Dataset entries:
* * *
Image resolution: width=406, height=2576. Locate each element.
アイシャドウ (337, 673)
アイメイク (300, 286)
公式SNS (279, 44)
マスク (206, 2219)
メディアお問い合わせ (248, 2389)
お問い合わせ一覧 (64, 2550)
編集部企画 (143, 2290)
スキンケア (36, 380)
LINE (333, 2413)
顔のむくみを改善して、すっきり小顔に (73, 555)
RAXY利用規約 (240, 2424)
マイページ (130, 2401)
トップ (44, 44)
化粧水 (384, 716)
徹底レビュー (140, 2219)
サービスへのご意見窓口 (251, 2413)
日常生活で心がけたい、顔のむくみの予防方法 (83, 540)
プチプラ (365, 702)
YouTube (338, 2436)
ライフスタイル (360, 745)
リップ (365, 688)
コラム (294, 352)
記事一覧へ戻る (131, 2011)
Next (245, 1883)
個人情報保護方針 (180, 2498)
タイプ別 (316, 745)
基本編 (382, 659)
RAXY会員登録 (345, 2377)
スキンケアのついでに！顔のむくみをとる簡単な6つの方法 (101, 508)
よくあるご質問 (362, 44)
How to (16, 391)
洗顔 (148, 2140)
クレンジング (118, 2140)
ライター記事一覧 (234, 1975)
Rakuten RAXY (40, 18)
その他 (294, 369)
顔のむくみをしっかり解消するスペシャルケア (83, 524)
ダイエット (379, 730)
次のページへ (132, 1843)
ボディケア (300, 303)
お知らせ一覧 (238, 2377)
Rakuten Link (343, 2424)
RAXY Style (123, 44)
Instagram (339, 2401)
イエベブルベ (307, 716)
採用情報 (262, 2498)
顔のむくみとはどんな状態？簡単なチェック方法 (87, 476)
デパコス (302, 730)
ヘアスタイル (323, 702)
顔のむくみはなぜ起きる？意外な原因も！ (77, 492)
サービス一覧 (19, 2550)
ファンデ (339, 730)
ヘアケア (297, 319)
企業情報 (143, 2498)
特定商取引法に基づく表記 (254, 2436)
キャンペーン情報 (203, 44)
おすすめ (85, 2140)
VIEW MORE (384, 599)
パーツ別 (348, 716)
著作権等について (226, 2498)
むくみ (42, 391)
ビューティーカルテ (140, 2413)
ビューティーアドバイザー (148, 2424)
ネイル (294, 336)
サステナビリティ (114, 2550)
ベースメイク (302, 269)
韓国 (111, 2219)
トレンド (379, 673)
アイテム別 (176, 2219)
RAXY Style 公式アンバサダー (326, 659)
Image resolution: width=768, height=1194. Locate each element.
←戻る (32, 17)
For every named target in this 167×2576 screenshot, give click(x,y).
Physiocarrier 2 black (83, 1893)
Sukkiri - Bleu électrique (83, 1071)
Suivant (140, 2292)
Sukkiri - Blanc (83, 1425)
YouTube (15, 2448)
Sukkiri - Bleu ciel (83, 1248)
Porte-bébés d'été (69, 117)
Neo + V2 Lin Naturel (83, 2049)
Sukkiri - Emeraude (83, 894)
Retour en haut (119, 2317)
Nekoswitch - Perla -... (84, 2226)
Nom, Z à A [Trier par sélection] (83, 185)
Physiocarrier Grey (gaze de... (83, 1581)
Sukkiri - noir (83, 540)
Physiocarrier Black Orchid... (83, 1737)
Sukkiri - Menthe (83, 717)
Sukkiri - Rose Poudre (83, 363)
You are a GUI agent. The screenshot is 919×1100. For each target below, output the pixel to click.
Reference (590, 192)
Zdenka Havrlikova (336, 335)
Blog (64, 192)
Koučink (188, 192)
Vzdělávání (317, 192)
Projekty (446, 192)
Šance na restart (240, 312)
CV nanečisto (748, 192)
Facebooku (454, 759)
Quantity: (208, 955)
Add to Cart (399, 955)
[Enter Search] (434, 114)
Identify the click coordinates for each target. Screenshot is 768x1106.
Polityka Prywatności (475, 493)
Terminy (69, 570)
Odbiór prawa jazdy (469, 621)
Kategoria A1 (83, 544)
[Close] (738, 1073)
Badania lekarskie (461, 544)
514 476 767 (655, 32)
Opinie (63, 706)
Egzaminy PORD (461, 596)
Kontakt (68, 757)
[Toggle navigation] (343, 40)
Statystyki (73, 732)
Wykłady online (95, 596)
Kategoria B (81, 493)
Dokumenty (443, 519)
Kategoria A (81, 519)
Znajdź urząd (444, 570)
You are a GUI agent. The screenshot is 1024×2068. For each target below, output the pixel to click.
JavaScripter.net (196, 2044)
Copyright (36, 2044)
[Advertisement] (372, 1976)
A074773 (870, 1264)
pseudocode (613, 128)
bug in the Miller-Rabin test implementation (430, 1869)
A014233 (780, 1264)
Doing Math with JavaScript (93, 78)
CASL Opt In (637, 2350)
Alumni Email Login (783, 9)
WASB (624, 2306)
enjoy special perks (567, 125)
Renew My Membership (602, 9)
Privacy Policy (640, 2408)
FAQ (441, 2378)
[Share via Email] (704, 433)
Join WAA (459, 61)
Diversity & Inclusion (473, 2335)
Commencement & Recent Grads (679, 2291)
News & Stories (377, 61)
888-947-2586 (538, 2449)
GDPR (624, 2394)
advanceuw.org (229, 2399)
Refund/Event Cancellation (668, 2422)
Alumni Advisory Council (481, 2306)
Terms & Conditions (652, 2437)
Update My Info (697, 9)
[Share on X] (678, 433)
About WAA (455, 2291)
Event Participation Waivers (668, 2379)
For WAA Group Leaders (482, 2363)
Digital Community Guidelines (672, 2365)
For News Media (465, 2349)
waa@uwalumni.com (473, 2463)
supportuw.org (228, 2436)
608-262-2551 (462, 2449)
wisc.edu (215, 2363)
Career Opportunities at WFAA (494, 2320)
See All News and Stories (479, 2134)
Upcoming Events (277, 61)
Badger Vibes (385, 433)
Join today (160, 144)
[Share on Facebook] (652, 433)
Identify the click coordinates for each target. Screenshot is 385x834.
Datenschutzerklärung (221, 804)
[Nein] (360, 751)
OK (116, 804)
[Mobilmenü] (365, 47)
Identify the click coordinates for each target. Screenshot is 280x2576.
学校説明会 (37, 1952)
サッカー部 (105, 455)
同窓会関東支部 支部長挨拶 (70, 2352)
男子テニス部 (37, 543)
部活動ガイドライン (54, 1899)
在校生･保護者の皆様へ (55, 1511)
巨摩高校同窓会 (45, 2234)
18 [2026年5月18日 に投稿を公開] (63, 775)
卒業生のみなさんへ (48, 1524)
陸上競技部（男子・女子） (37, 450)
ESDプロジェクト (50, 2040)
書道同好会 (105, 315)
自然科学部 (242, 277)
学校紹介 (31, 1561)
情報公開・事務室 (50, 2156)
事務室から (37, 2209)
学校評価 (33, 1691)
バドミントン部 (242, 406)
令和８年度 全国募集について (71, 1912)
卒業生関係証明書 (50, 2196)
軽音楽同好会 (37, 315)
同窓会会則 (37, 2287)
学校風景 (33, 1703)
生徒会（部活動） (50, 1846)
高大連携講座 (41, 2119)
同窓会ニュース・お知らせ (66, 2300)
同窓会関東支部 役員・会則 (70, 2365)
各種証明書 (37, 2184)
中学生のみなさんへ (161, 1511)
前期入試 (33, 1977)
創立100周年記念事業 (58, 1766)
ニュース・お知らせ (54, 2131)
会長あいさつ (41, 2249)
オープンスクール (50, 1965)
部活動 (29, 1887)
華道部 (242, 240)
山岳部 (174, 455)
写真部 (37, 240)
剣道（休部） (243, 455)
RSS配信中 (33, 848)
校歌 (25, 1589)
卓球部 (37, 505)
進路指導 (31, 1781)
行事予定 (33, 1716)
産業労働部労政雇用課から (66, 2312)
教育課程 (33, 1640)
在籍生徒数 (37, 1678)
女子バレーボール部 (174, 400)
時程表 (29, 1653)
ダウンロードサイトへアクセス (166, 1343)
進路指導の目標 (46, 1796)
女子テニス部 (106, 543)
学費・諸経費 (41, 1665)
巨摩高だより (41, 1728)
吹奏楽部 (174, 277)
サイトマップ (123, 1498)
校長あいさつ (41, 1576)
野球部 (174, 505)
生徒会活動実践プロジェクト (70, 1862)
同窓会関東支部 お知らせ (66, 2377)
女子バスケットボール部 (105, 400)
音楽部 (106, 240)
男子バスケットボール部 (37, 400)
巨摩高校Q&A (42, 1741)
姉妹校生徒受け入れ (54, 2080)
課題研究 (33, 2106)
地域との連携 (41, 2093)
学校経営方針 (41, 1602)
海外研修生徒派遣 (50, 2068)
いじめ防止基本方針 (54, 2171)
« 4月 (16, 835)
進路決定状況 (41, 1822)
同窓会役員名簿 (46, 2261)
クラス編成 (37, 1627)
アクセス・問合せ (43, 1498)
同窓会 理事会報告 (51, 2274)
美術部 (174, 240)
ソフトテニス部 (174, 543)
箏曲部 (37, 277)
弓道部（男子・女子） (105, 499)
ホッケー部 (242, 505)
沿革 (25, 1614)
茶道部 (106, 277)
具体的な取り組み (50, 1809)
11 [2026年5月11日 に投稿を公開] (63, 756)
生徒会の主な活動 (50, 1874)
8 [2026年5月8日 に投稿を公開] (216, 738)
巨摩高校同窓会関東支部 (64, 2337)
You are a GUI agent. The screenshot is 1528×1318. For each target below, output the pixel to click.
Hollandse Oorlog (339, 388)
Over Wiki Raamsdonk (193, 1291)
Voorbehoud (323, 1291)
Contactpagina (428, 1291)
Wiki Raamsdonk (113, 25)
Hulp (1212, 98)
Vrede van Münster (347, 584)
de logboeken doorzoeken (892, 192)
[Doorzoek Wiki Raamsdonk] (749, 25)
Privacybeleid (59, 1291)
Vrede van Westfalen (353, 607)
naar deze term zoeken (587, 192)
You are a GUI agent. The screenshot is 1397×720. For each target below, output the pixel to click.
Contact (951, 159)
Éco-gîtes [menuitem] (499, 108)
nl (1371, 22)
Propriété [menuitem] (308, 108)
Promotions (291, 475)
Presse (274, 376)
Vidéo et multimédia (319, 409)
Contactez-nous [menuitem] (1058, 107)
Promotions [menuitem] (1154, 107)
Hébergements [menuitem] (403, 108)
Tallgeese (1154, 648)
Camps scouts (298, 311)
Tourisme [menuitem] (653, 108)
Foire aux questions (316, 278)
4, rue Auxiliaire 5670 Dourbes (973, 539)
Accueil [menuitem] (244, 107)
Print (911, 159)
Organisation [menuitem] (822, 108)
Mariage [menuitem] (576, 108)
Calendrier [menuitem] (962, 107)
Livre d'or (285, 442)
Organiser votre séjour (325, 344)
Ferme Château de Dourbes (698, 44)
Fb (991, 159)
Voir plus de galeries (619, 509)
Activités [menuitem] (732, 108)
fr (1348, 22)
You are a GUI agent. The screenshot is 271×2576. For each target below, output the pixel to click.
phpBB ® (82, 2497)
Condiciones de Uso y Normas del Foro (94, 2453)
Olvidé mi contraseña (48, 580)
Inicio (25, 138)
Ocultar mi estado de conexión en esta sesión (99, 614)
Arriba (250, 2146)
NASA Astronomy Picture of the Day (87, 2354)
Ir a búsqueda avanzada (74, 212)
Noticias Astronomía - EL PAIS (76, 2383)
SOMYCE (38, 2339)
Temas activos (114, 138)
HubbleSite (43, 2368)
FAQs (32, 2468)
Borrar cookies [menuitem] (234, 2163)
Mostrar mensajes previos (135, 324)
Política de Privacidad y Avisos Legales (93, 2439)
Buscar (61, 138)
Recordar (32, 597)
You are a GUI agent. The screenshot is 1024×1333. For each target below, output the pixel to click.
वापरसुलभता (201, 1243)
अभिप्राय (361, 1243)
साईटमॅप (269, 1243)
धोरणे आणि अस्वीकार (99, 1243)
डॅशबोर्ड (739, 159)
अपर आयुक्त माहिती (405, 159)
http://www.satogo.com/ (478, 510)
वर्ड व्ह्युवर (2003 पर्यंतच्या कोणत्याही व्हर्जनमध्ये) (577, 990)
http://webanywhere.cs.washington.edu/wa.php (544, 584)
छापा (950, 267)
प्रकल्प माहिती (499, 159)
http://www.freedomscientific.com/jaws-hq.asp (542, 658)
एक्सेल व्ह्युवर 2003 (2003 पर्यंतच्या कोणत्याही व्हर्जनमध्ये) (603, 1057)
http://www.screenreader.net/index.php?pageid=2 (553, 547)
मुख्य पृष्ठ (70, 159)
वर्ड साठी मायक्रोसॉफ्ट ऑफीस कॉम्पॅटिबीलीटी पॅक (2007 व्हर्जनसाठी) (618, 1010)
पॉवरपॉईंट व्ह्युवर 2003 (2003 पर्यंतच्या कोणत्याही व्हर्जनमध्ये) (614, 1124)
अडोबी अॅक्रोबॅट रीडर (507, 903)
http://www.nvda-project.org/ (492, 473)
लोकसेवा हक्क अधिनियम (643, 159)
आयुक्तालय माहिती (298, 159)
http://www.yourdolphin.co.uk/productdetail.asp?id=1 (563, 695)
* * *
**Brief**
Return every line in the entries above that contains the string "News", keeping the lines unchanged. Matching is case-sensitive.

**Output of the task**
News & Stories (377, 61)
For News Media (465, 2349)
See All News and Stories (479, 2134)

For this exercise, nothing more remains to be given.